* _PROBLEM DETAILS_
Copy the lines below exactly, everything from the line containing "Hoe was ik bedrukte" down to the line containing "[tab] (120, 863)", with both of those lines included.

[Items from a collection]
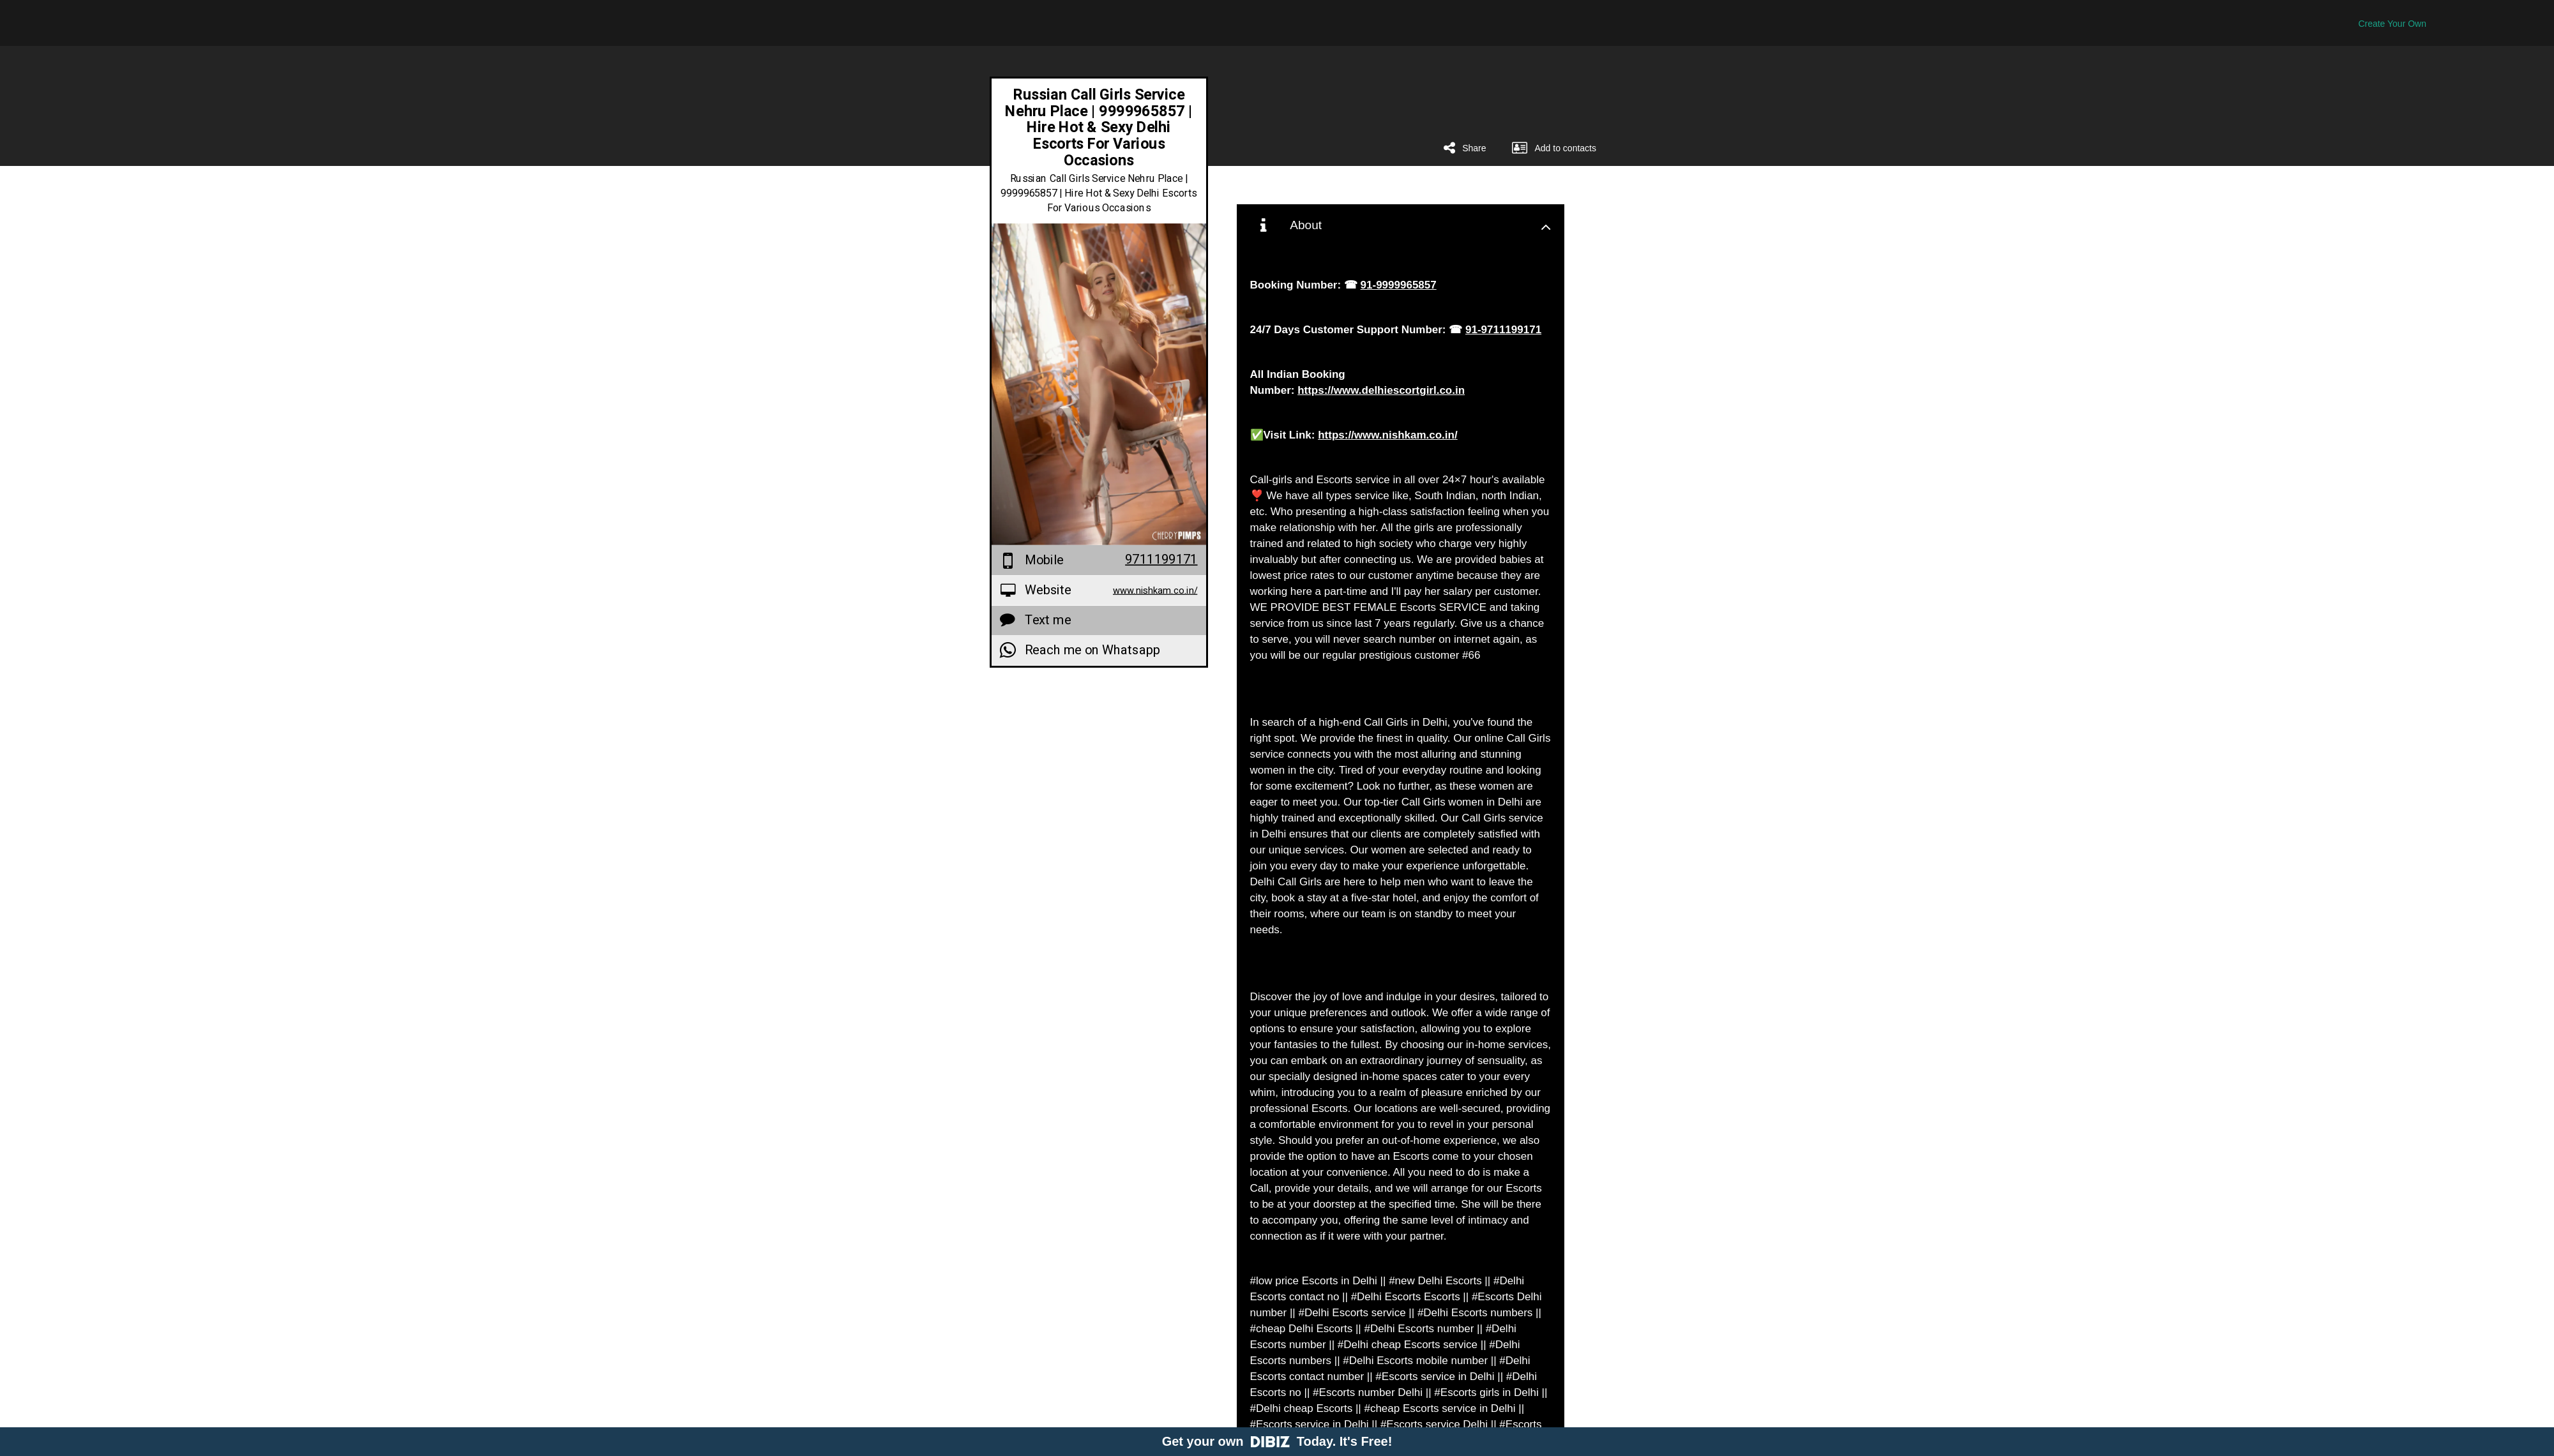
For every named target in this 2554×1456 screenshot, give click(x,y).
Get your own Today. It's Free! (1277, 1441)
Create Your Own (2392, 24)
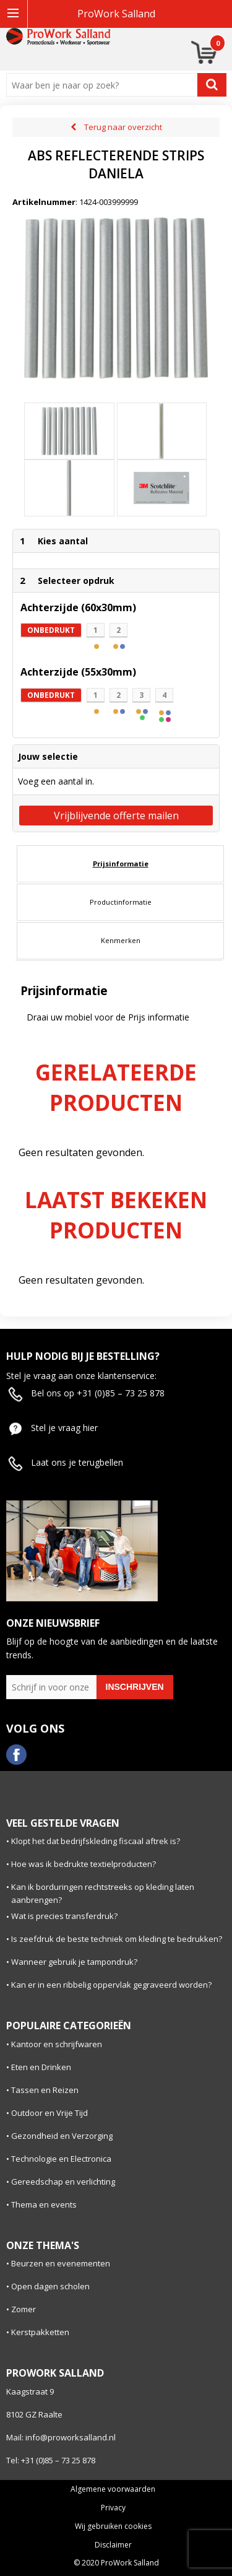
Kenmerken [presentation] (120, 940)
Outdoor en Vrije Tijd (49, 2112)
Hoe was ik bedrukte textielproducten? (83, 1863)
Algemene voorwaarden (113, 2489)
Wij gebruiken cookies (113, 2526)
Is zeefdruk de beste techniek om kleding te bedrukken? (116, 1938)
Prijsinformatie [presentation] (120, 863)
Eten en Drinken (41, 2067)
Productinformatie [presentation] (121, 902)
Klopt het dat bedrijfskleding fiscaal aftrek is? (95, 1841)
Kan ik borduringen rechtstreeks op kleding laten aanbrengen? (102, 1893)
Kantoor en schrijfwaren (56, 2044)
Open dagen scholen (50, 2286)
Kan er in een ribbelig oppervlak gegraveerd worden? (111, 1984)
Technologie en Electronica (61, 2158)
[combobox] (104, 85)
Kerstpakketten (40, 2332)
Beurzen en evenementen (60, 2263)
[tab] (120, 863)
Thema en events (44, 2204)
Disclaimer (113, 2545)
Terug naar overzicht (123, 127)
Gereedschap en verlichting (63, 2181)
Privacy (113, 2508)
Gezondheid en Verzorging (62, 2135)
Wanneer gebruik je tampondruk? (74, 1961)
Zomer (23, 2309)
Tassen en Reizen (45, 2089)
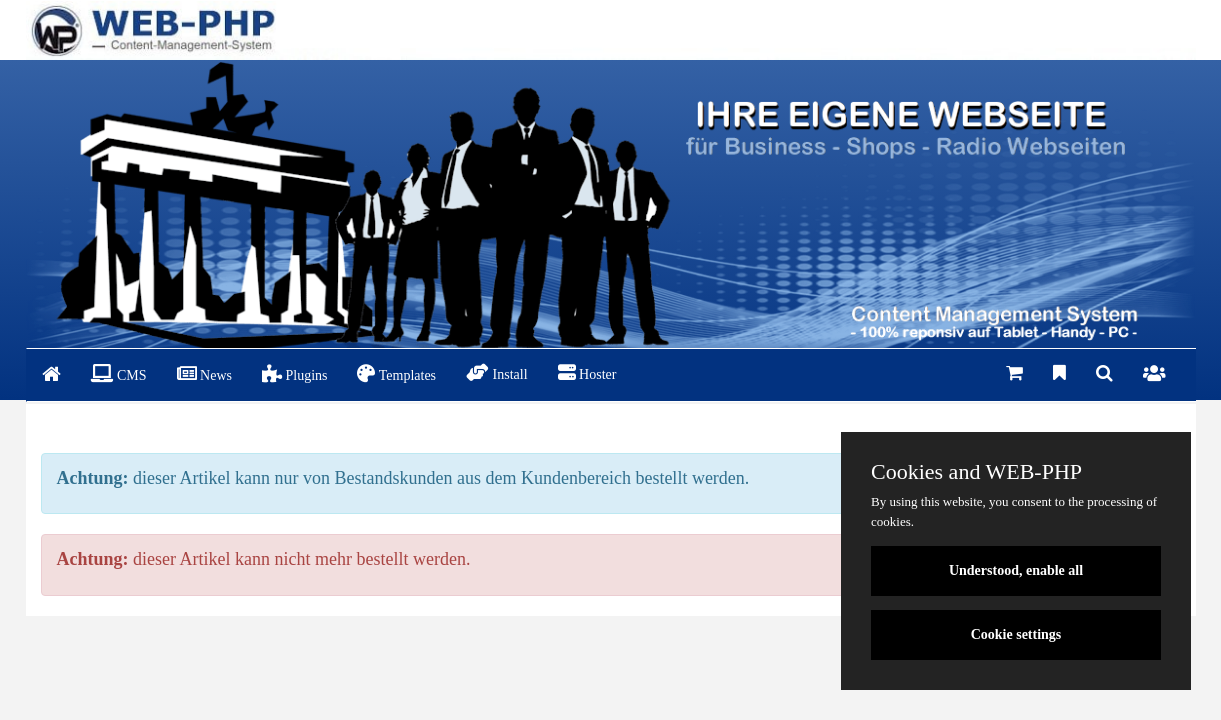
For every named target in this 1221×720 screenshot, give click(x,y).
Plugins (295, 373)
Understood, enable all (1016, 570)
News (204, 373)
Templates (396, 373)
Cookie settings (1016, 634)
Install (497, 373)
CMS (119, 373)
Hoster (587, 373)
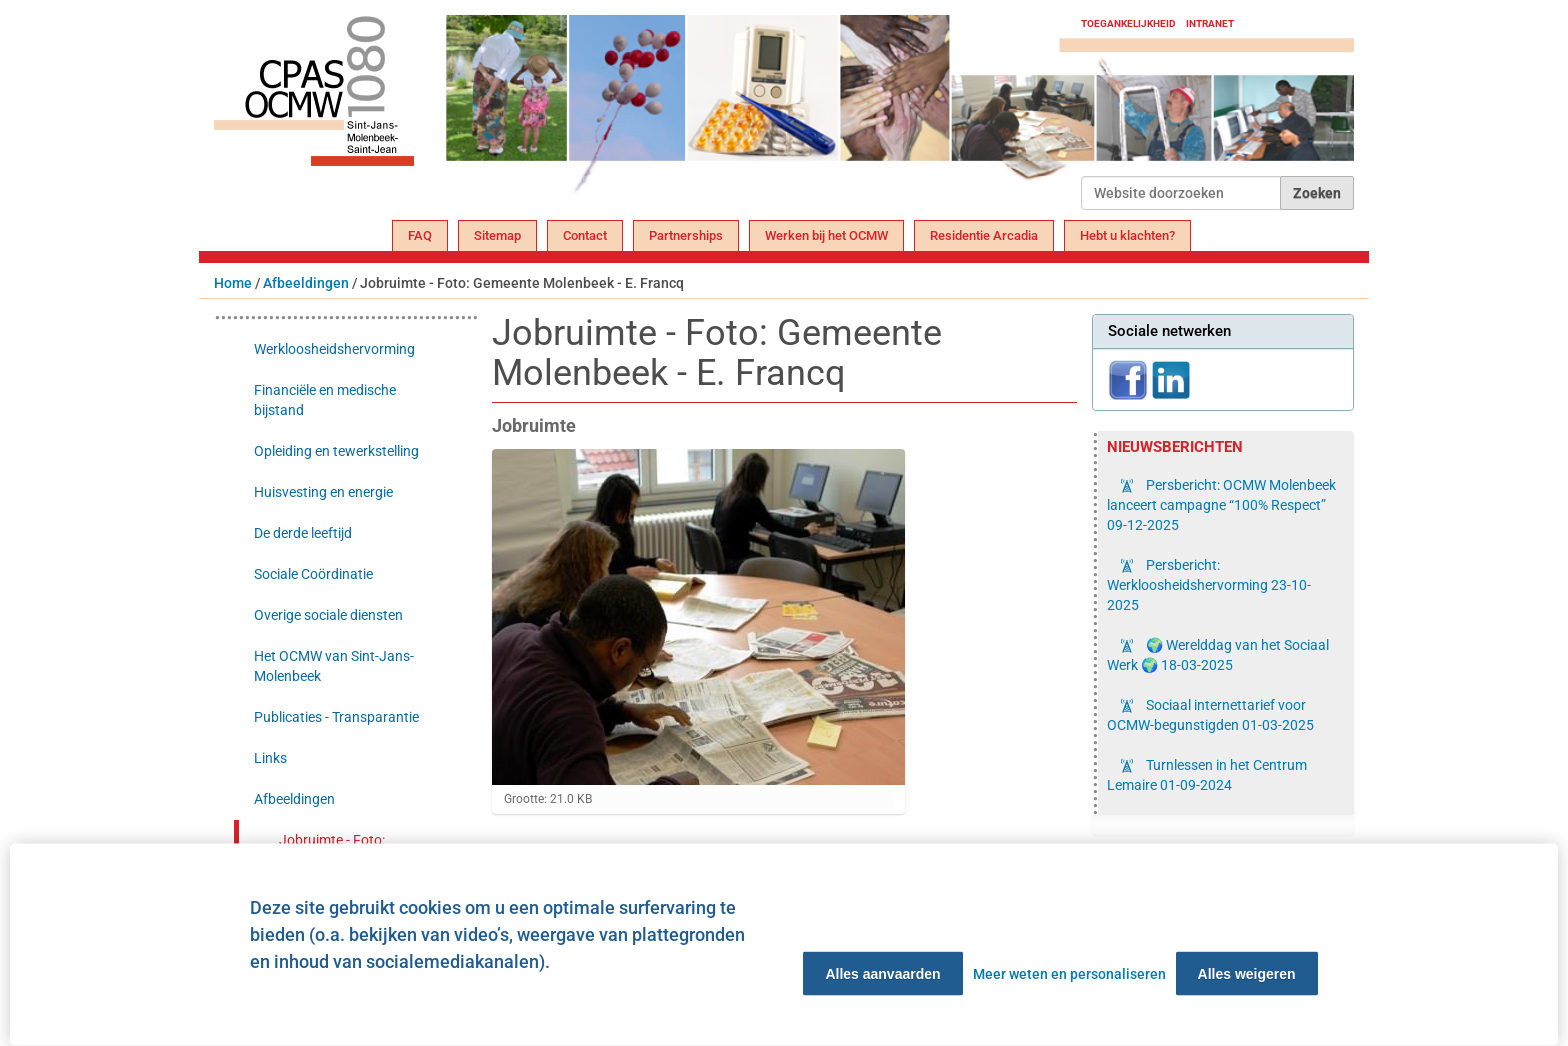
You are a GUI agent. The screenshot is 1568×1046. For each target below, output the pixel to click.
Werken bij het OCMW (826, 235)
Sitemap (497, 235)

* _SOLUTION TO THIS EXERCISE_
Hoe was ik bedrukte textielproducten? (83, 1863)
Algemene voorwaarden (113, 2489)
Wij gebruiken cookies (113, 2526)
Is zeefdruk de beste techniek om kleding te bedrukken? (116, 1938)
Prijsinformatie [presentation] (120, 863)
Eten en Drinken (41, 2067)
Productinformatie [presentation] (121, 902)
Klopt het dat bedrijfskleding fiscaal aftrek is? (95, 1841)
Kan ik borduringen rechtstreeks op kleding laten aanbrengen? (102, 1893)
Kantoor en schrijfwaren (56, 2044)
Open dagen scholen (50, 2286)
Kan er in een ribbelig oppervlak gegraveerd worden? (111, 1984)
Technologie en Electronica (61, 2158)
[combobox] (104, 85)
Kerstpakketten (40, 2332)
Beurzen en evenementen (60, 2263)
[tab] (120, 863)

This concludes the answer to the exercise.